Presidential Decree No. 243, issued on July 12, 1973, created a "body
corporate and politic" to be known as the Philippine Veterans Investment
Development Corporation (PHIVIDEC) vested with authority to engage in
"commercial, industrial, mining, agricultural and other enterprises" among
other powers and "to allow the full and continued employment of the
productive capabilities of and investment of the veterans and retirees of
the Armed Forces of the Philippines." On August 13, 1974, Presidential
Decree No. 538 was promulgated to create the PHIVIDEC Industrial
Authority (PIA), a subsidiary of PHIVIDEC, to carry out the government
policy "to encourage, promote and sustain the economic and social growth
of the country and that the establishment of professionalized management
of well-planned industrial areas shall further this objective." Under Sec. 3
of P.D. No. 538, the first area for development shall be located in the
municipalities of Tagoloan and Villanueva. This area forms part of the
PHIVIDEC Industrial Estate Misamis Oriental (PIE-MO).

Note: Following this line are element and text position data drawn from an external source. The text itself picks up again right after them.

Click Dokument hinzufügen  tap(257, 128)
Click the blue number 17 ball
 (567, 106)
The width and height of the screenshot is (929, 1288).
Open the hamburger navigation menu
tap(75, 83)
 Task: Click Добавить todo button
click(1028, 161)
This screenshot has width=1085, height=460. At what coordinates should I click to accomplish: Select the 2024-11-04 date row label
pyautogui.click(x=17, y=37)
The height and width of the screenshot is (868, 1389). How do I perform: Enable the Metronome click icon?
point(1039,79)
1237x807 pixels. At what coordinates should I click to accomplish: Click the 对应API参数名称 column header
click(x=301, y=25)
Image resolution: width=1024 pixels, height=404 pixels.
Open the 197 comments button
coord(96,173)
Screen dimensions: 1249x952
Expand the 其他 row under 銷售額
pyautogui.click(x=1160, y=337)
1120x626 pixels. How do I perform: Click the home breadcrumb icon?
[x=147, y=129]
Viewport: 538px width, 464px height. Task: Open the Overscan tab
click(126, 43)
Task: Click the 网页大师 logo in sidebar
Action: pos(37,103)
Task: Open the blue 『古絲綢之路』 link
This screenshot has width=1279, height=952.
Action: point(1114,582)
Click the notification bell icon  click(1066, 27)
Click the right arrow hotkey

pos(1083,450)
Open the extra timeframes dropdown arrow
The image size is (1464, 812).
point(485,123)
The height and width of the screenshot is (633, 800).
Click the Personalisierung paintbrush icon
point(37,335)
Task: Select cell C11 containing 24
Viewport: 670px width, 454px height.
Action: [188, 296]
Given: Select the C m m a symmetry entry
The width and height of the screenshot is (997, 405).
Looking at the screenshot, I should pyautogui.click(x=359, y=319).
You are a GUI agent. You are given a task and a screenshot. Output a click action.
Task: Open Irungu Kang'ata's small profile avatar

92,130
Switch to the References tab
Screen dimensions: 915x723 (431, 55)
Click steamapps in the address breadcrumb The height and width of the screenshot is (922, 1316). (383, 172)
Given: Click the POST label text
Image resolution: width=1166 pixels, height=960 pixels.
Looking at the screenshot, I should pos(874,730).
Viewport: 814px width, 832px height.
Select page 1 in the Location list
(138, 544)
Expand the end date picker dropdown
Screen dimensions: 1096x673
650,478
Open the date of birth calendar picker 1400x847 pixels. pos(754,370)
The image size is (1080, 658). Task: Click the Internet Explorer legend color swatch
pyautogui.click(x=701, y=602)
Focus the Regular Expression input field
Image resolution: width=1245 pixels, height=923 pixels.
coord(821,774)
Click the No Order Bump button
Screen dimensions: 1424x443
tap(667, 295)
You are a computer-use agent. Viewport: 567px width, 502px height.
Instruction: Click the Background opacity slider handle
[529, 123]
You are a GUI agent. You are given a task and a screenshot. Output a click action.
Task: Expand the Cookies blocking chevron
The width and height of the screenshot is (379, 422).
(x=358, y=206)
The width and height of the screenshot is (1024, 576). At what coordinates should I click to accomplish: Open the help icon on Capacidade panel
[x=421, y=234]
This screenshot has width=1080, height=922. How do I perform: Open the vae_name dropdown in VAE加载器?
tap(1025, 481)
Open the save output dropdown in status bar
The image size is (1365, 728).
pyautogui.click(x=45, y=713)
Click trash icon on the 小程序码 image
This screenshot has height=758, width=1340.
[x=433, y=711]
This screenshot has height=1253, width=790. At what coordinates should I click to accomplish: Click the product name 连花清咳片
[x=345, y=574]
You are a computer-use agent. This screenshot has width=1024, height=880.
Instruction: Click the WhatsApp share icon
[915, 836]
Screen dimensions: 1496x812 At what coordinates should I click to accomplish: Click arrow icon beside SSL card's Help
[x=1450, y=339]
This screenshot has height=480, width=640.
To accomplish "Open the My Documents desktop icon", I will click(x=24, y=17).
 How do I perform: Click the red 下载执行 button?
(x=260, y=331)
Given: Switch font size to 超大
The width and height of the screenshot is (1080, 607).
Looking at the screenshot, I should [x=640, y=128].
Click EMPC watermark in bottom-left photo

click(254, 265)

As manager of PIE-MO, PIA granted the Ferrochrome Philippines, Inc. (FPI)
and Metal Alloys Corporation (MAC) authority to operate in its area of
development. On July 6, 1979, PIA granted CEPALCO a temporary
authority to retail electric power to the industries operating within the PIEMO. The Agreement executed by PIA and CEPALCO authorized CEPALCO
"to operate, administer, construct and distribute electric power within the
PHIVIDEC Industrial Estate, Misamis Oriental, such authority to be coextensive with the territorial jurisdiction of PHIVIDEC Industrial Estate, as
defined in Sec. 3 of P.D. No. 538 and shall be for a period of five (5) years,
renewable for another five (5) years at the option of CEPALCO." The
parties provided further that:
9. At the end of the fifth year, or at the end of the 10th year,
should this Agreement be thus renewed, PIA has the option to take
over the operation of the electric service and acquire by purchase
CEPALCO's assets within PIE-MO. This option shall be
communicated to CEPALCO in writing at least 24 months before
the date of acquisition of assets and takeover of operation by PIA.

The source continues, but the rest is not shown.